11

Вдруг Чернолюбов хипежит на весь наш крысиный забой:

– Товарищи! Опасность слева! Приготовить кандалы к бою!

Я ведь, Коля, совсем забыл тебе сказать, что мы были закованы. Тяжесть небольшая, но на душе от кандалов железная тоска. Повоевали с крысами. Побили штук восемь. Норму на две крысы перевыполнили. Цепочки погремели. От работы повеселели все. Шумят. Лыбятся. Разложили крыс на камешках и стали им фамилии присваивать: Мартов, Аксельрод, Бердяев, Богданов, Федотов, Мах, Флоренский, Авенариус, Надсон, а самую большую крысу окрыстили, извини за каламбур, Вышинским. Чернолюбов тут же предложил товарищам встать на трудовую вахту в честь Дня учителя и взять на себя повышенные обязательства покончить с неуловимым вождем каторжных крыс самцом Жаном Полем Сартром ко дню рождения Сталина. Зэки мне легенды о крысином вожде тискали. Огромен был и хитер. Нападал бесшумно. Кусал исключительно за лодыжки и любил хлестаться, убегая, холодным длинным хвостом. Видел в полной темноте прекрасно, хотя имел, по слухам, бельмо на глазу.

Ведь Берия, Коля, какую каторгу изобрел для старых большевиков? С утра до вечера бороться с крысами, которых в руднике было навалом. Причем, повторяю, бороться в полной темноте. А вот откуда они брались, позорницы, тоже легенды ходили. Я-то думаю, что рядом с нашей зоной был лазарет, а при нем кладбище. Верней, свалка мертвых зэков. Крысы на нем гужевались от пуза, а к нам в забой по каким-то подземным ходам бегали для развлечения. Для игры. Опасная игра, но крысы ее любили. Без игры, очевидно, в природе нельзя. Есть даже такая теория игр. И проклял я себя еще раз в том забое за то, что сам напросился в него попасть. Однако, сам знаешь, приговор приговором, но стремиться к свободе надо. Мы ведь чем отличаемся от питонов и бегемотов в зоопарке? Мы знаем совершенно точно конец нашего срока. Хотя он, пока не восстановили так называемые ленинские нормы законности, тоже бывал нам неизвестен и неведом более того.

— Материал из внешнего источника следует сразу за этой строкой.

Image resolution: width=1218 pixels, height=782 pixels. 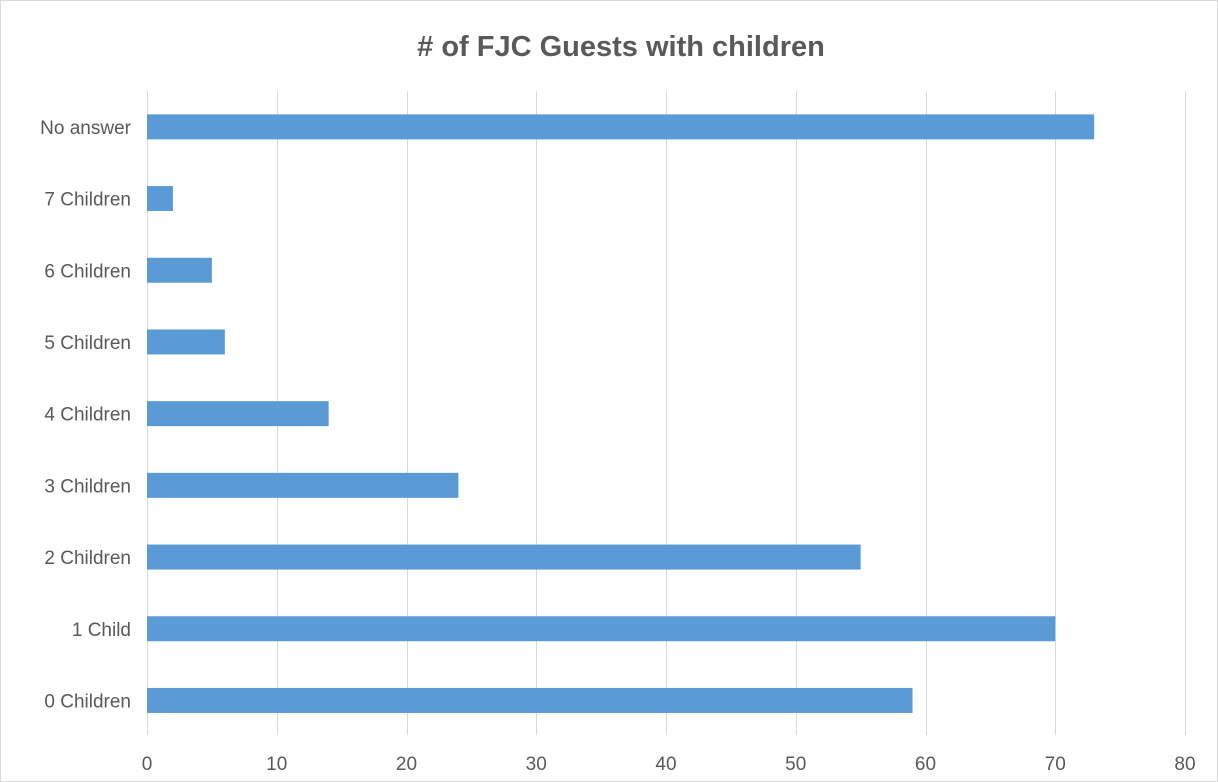 What do you see at coordinates (926, 764) in the screenshot?
I see `x-tick-label: 60` at bounding box center [926, 764].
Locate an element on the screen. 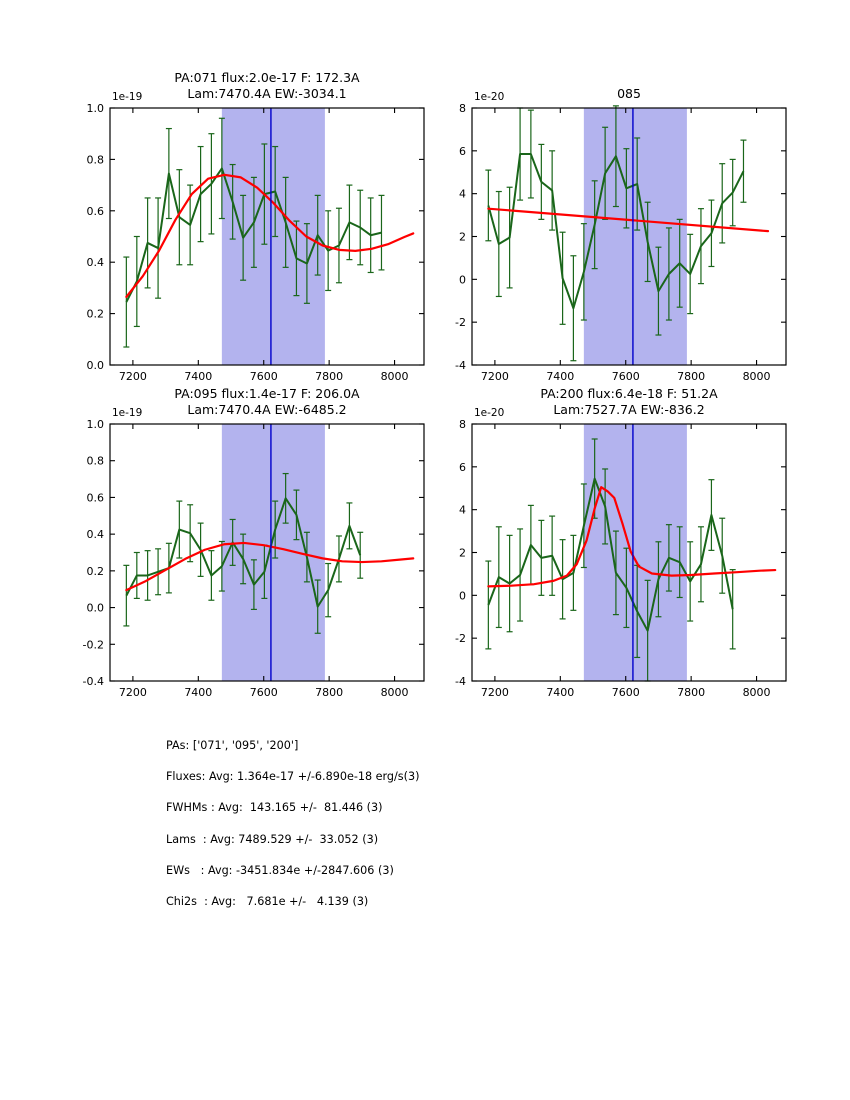  ytick-label: 0 is located at coordinates (462, 596).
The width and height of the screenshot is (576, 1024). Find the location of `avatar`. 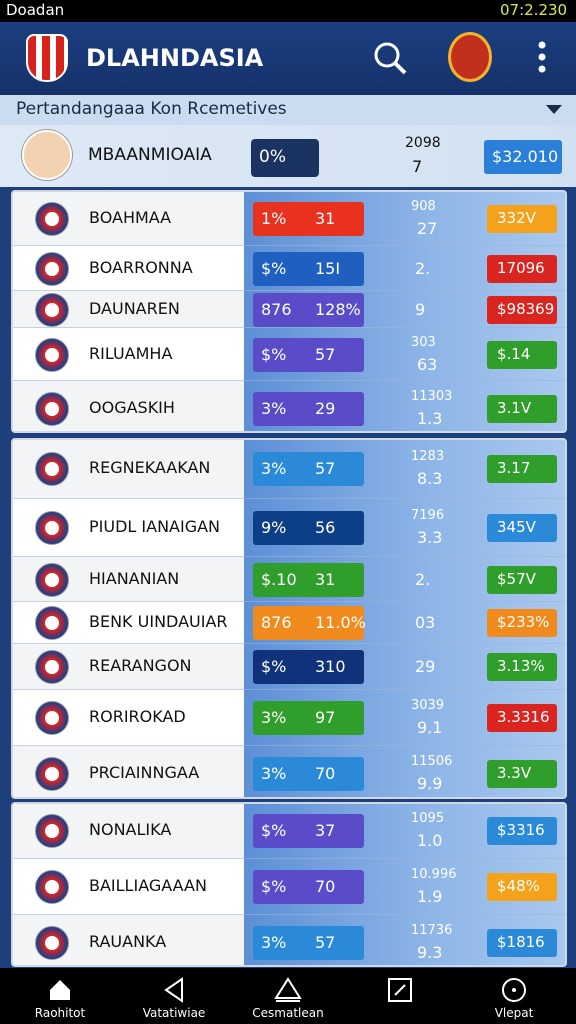

avatar is located at coordinates (47, 155).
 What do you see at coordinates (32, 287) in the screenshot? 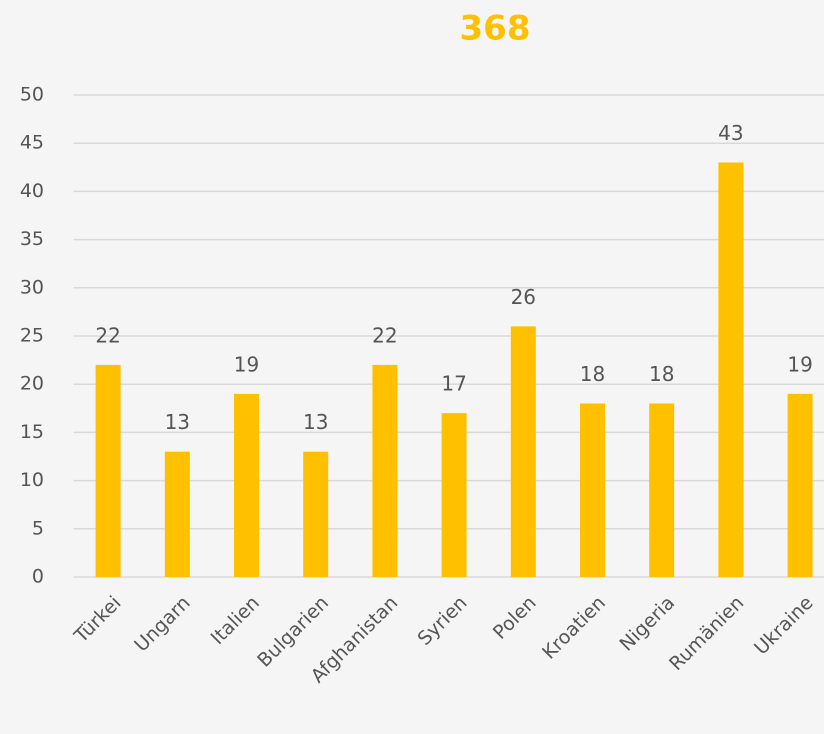
I see `y-tick-label: 30` at bounding box center [32, 287].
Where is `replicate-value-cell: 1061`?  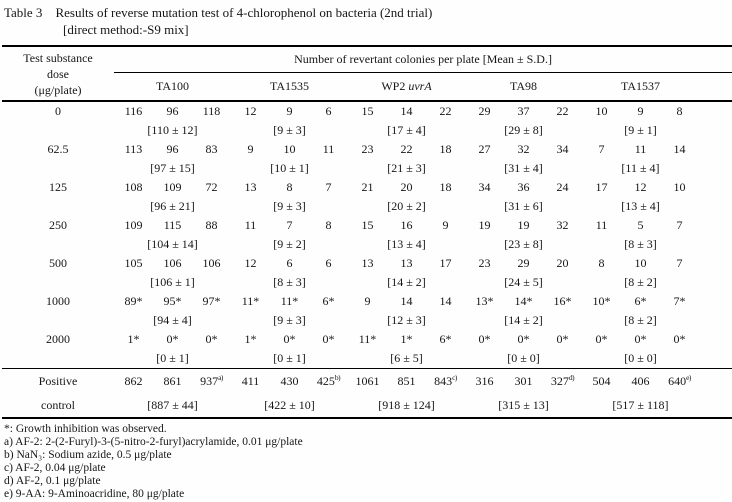
replicate-value-cell: 1061 is located at coordinates (368, 380).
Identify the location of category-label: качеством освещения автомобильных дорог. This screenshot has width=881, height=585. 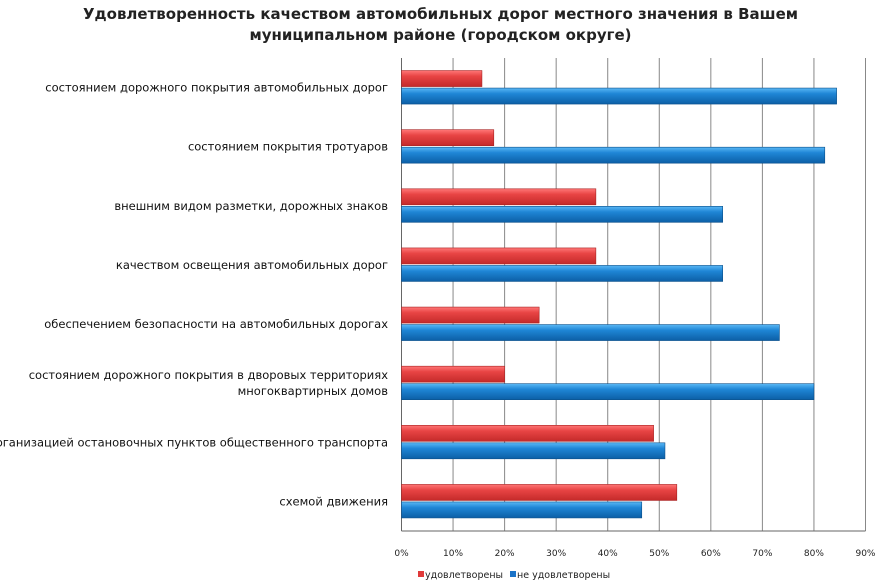
(252, 265).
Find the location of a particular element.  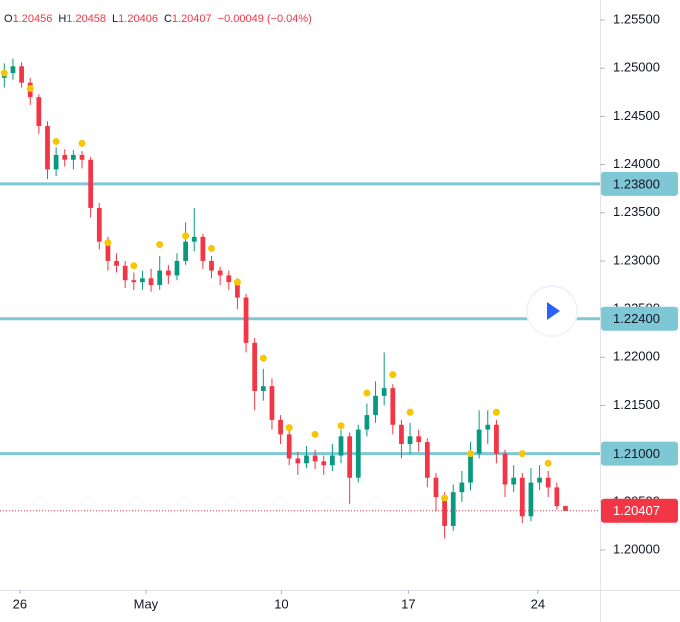

play-icon is located at coordinates (554, 311).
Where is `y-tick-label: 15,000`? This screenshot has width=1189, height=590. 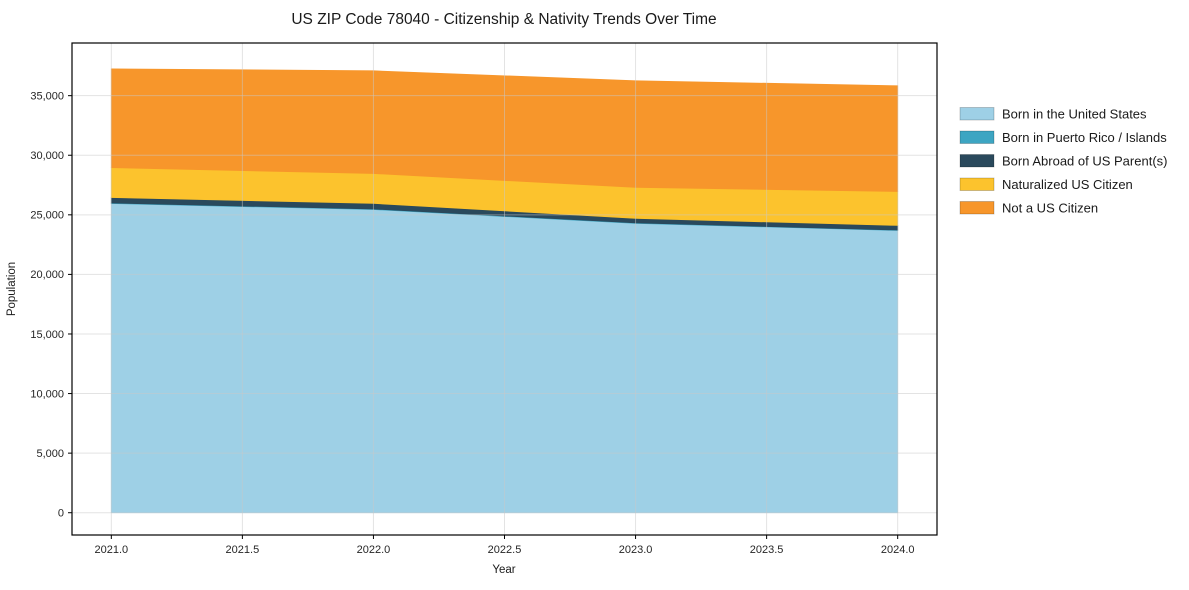 y-tick-label: 15,000 is located at coordinates (47, 335).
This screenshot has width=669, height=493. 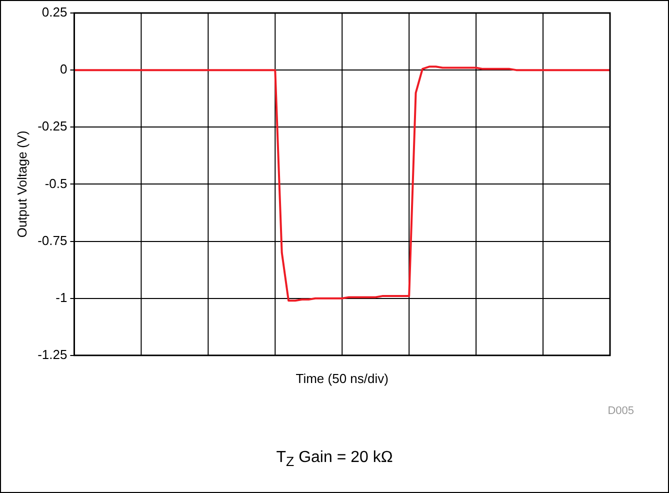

Первым делом научился я видеть в темноте. Добился этого просто. Ты же знаешь, я любил читать в экспрессах и вычитал, что у людей когда-то в чудесные доисторические времена имелся третий шнифт. Где-то между мозгой и хребтиной, а возможно, и на затылке. Темнота полная, вернее, чернота тьмы мучила меня ужасно, и холодина к тому же убивала просто мою душу, Коля. К темноте этой тоже, разумеется, привыкнешь, на ощупь стоишь, ходишь, время убиваешь, трекаешь, крыс глушишь, и больше нету у тебя никакой другой работы, но очень уж скучно, Коля. Очень скучно. И тогда я себе сказал: «Ты должен, Фан Фаныч, победить тьму момента, а заодно и историческую необходимость, которая, как дьявол, хочет схавать личную твою судьбу!» Так я сказал и начал воскрешать с полным напряжением души и искусством рук давно ослепший третий шнифт. Раз запретил Берия иметь самым важным каторжникам в забое спички, раз запретил добывать огонь первобытным способом и пропускать во тьму лучи солнца, луны и звезд, то Фан Фаныч имеет право нарушить режим, несмотря на угрозу попасть на лазаретную свалку к крысам! Имеет! Имеет! Имеет!

Массирую я, Коля, сначала лоб. Никакого результата. Рога, по-моему, зачесались, а светлее от этого не стало. Массирую вмятину на затылке и в ужас прихожу. Вмятина-то эта от удара прикладом. В двадцатом схлопотал. Вдруг приклад красноармейской винтовки, сам того не ведая, уделал на веки веков мой третий шнифт? Что тогда? Уныние наступило. Четыре месяца тружусь. Ничего не получается. Вспомнил дирижера Тосканини. Он наверняка кнокал третьим шнифтом в зал.